La ville de New York a déposé un recours, le 9 janvier 2018, contre cinq entreprises multinationales productrices de combustibles fossiles : BP, Chevron, Conocophillips, Exxonmobil, et Royal Dutch Shell. La ville entend faire reconnaître la responsabilité de ces entreprises dans le changement climatique, celui-ci étant à l’origine des dommages qu’elle subit. Elle choisit d’agir devant la Cour fédérale de District du District sud de New York.
Le requérant se fonde sur la notion de nuisance publique et privée : les entreprises auraient violé de nombreux droits dont le public est titulaire et seraient responsables de nuisances privées causant des dommages aux biens. La ville argue du fait qu’il existe une causalité matérielle entre les actions des entreprises et les conséquences locales du réchauffement climatique. La ville sollicite l’obtention de dommages et intérêts pour rembourser les frais qu’elle a dû et doit engager pour prévenir les effets du changement climatique ainsi qu’une injonction réparatrice fondée sur l’equity.
Le 23 février 2018, les défendeurs ont déposé une requête pour que soit rejetée la demande de la ville. Ils considèrent que le problème climatique est un problème global qui ne peut être imputé aux cinq multinationales. Leur demande a été appuyée par un rapport amicus curiae soumis par 15 procureurs d’autres États. Ces derniers estiment qu’accepter de traiter ce litige ouvrirait la porte à d’autres poursuites qui pourraient être dirigées contre leur État. Les défenseurs et les rédacteurs des amicus curiae s’entendent sur le fait qu’en acceptant de traiter le litige, le juge méconnaîtrait le principe de la séparation des pouvoirs : comme dans bien d’autres litiges, est ici soulevée le problème de la « question politique ».

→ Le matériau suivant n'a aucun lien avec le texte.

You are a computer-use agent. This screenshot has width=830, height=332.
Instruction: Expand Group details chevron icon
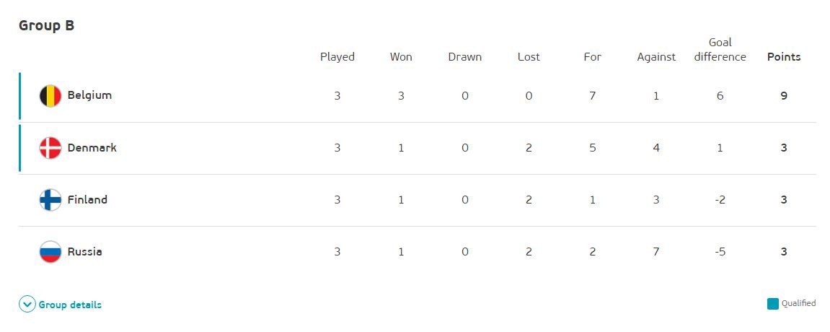pos(27,305)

Le 19 juillet 2018 la Cour a fait droit à la demande des entreprises et a débouté la ville de New York de son action. Le juge John F. Keenan considère que la requête devrait se fonder sur les lois fédérales et non les lois de l’État de New York invoquées par les requérants. Il estime que le litige a des conséquences interétatiques et internationales mais aussi transfrontalières, ce qui nécessite une réponse uniforme mais aussi une prudence judiciaire en raison de la séparation des pouvoirs et des conséquences sur la politique étrangère. De plus, le juge estime que les requérants ont soulevé des questions réglementées par le Clean Air Act. Ainsi, le litige relève de la loi fédérale.

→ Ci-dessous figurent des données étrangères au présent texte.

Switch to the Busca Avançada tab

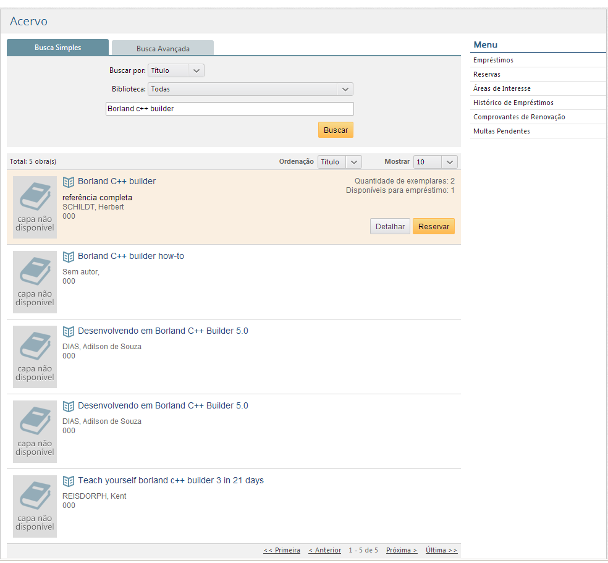point(163,48)
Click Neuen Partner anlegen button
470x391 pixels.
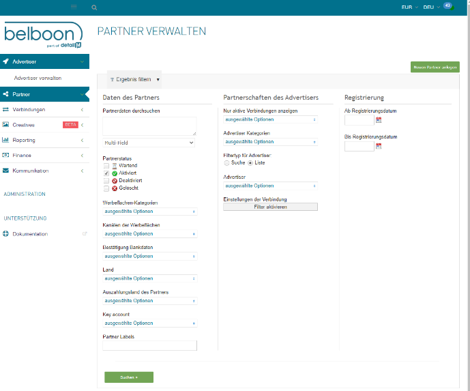(x=435, y=67)
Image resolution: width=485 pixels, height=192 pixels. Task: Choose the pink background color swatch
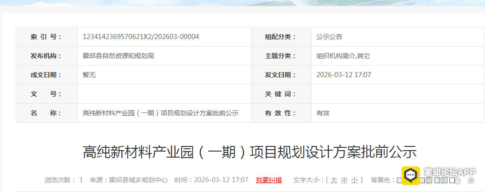coord(422,180)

L’État de New York a interjeté appel de la décision de la Cour fédérale, le 26 juillet 2018. Il fait valoir que le principe d’inapplicabilité extraterritoriale reviendrait à exonérer les entreprises avec un siège ou des activités à l’étranger alors que leurs actions sont susceptibles de créer un dommage sur leur territoire. L’État ajoute qu’en l’espèce, les dommages mentionnés sont localisés dans l’État de New York, ce qui écarte selon eux l’argumentaire de l’extraterritorialité.
Le 1 avril 2021, la Cour d’appel (Second Circuit Court of Appeals) a rejeté l’appel interjeté par la ville de New York et a confirmé la décision du premier juge. La Cour rappelle que la loi fédérale remplace la loi de la ville-État car le litige porte sur des émissions transfrontalières et ainsi soulève des intérêts fédéraux. Elle confirme alors aussi la décision de première instance en appliquant la théorie du displacement, dès lors que le Congrès a légiféré sur la question soulevée, les juges ne sont plus compétents pour statuer en la matière. Le Clean Air Act réglementant les émissions de gaz dans l’atmosphère, adopté par le Congrès, a neutralisé la compétence des États mais aussi des juges. En raison de la théorie du displacement, dès lors que le Congrès a légiféré sur la question soulevée, les juges ne sont plus compétents pour statuer en la matière. De plus, le juge considère que doit être opéré, en l’espèce, une balance entre la prévention du réchauffement climatique et la production énergétique, la croissance économique, la politique étrangère et la sécurité nationale et que ce sujet doit être traité fédéralement. La Cour d’appel du second District considère que tenir responsable les entreprises de leurs activités étrangères porterait atteinte à la séparation des pouvoirs car il s’agit de questions politiques.